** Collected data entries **
※

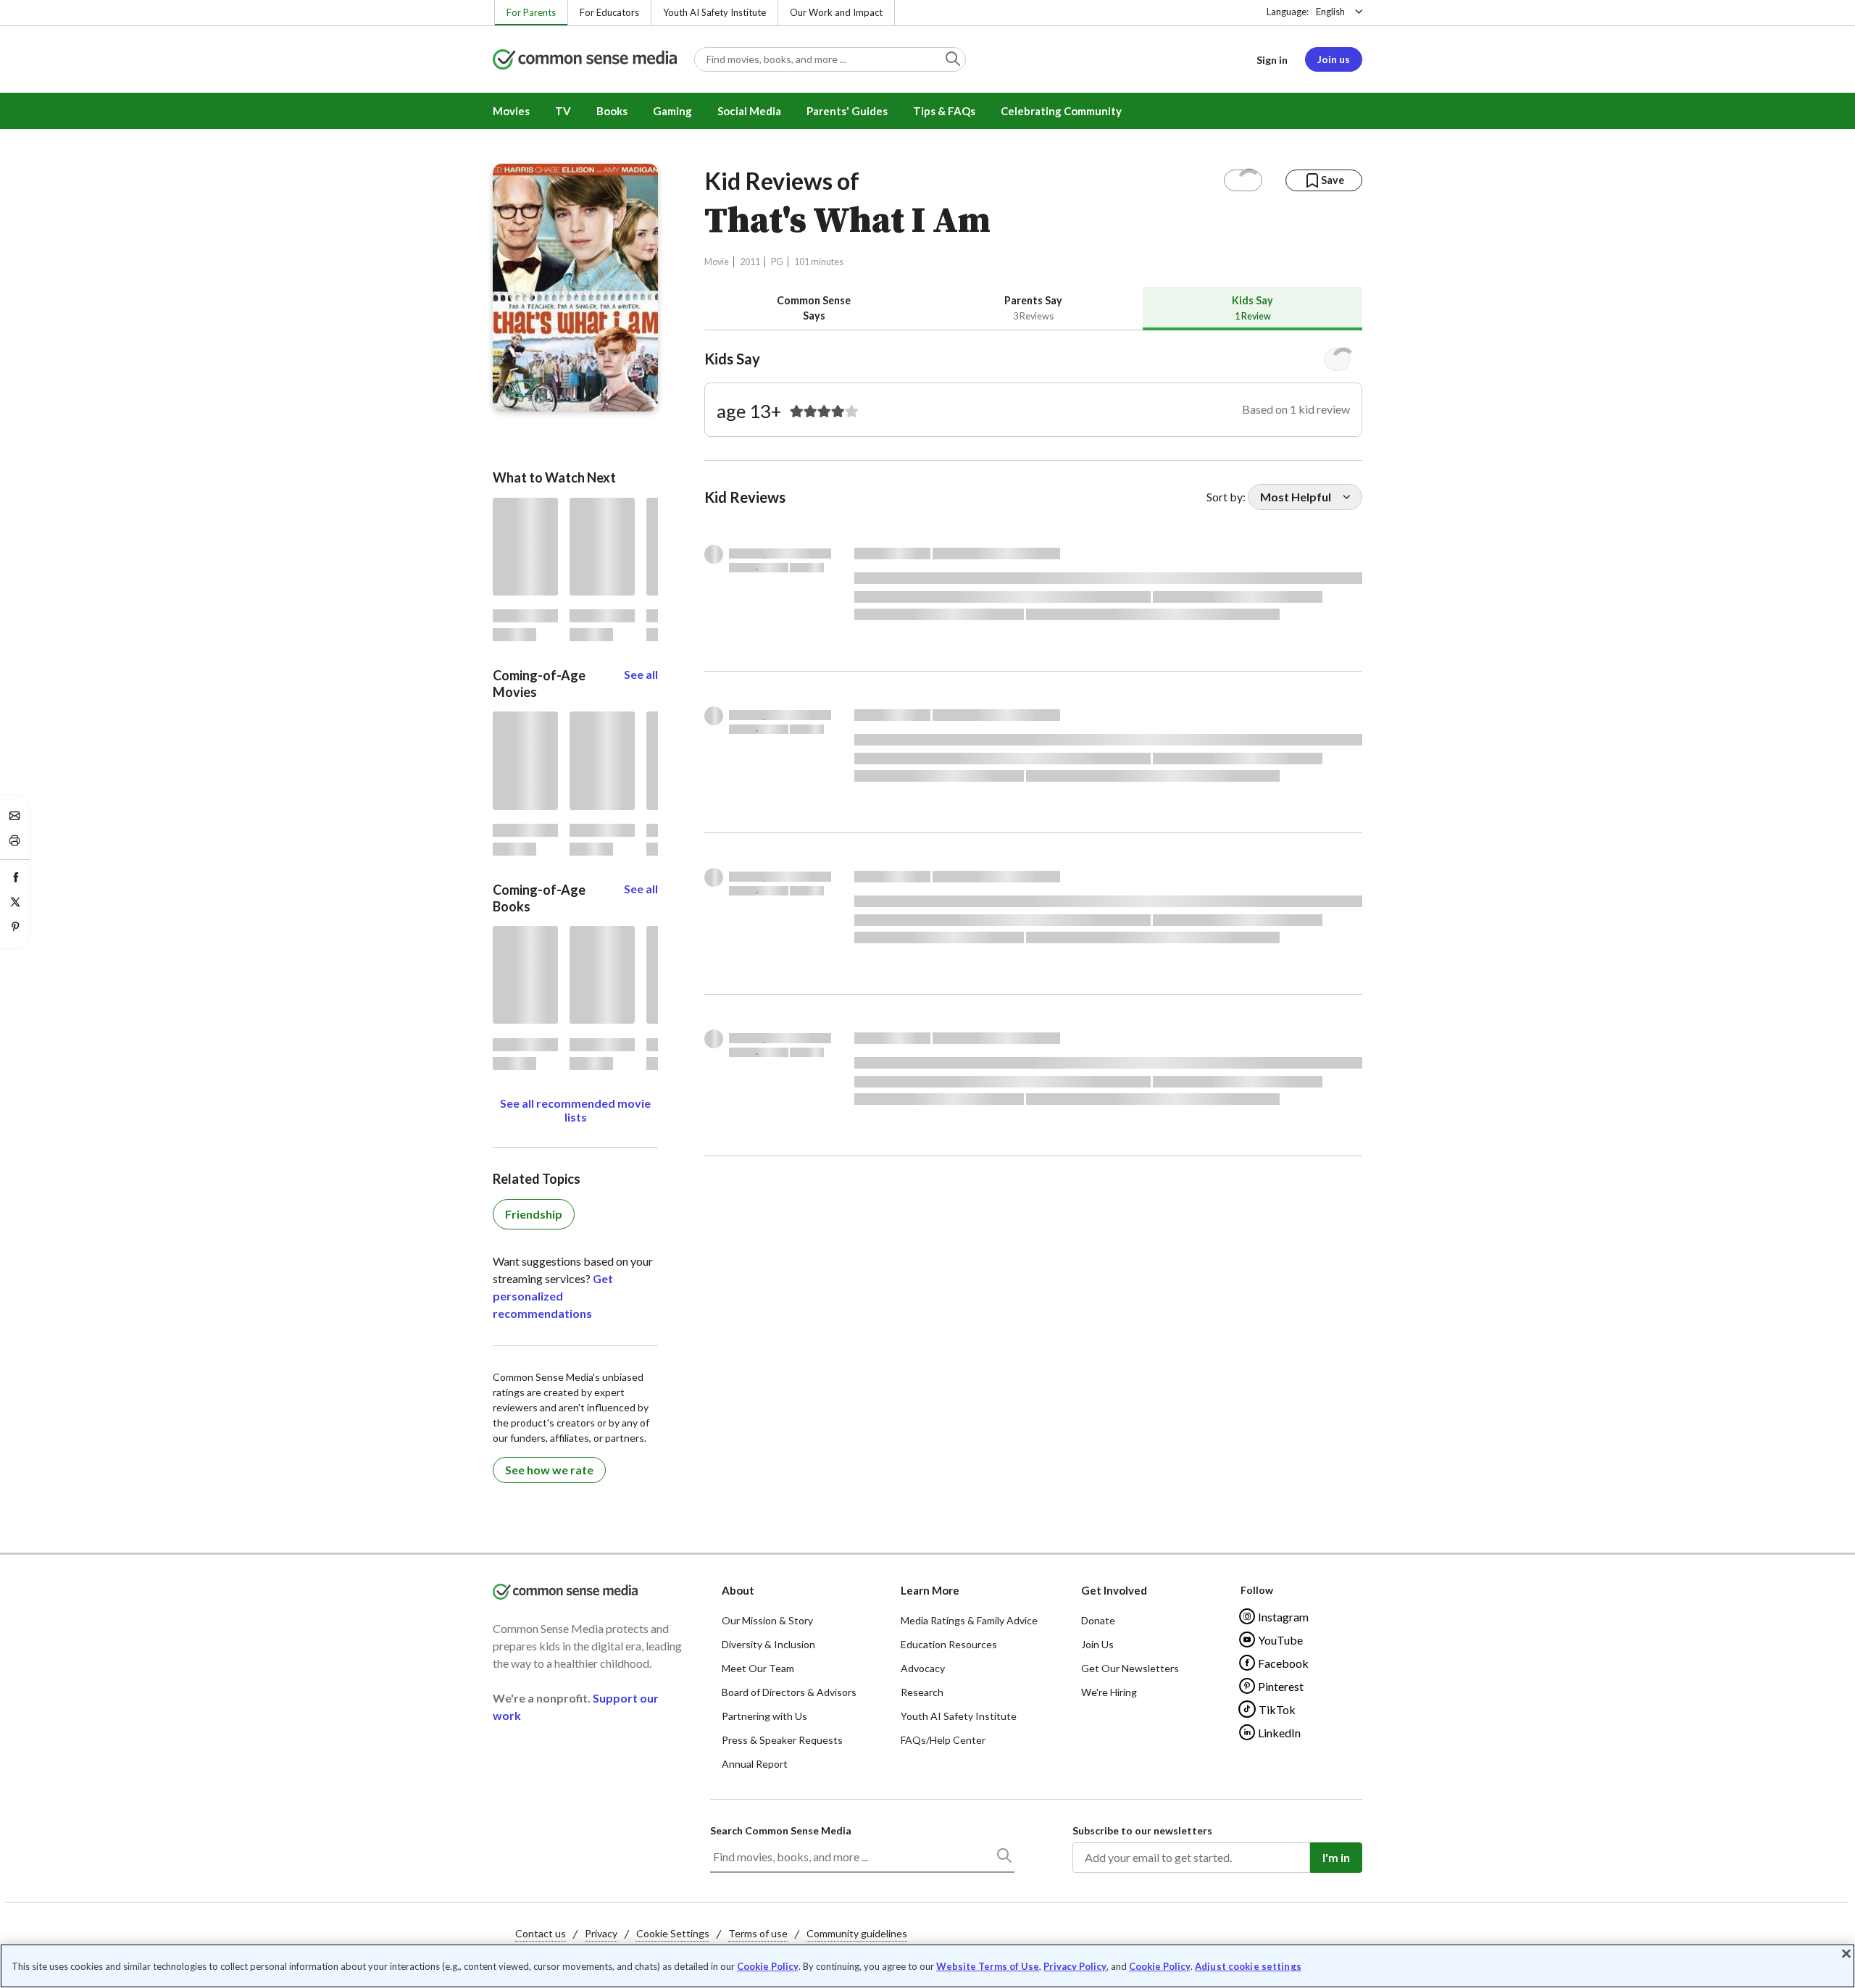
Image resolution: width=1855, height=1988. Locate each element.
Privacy (601, 1933)
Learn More (930, 1590)
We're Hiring (1109, 1692)
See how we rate (549, 1470)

※

For each record above, write out every line exactly and skip the pictures.

Image resolution: width=1855, height=1988. Locate each element.
Privacy (601, 1933)
Learn More (930, 1590)
We're Hiring (1109, 1692)
See how we rate (549, 1470)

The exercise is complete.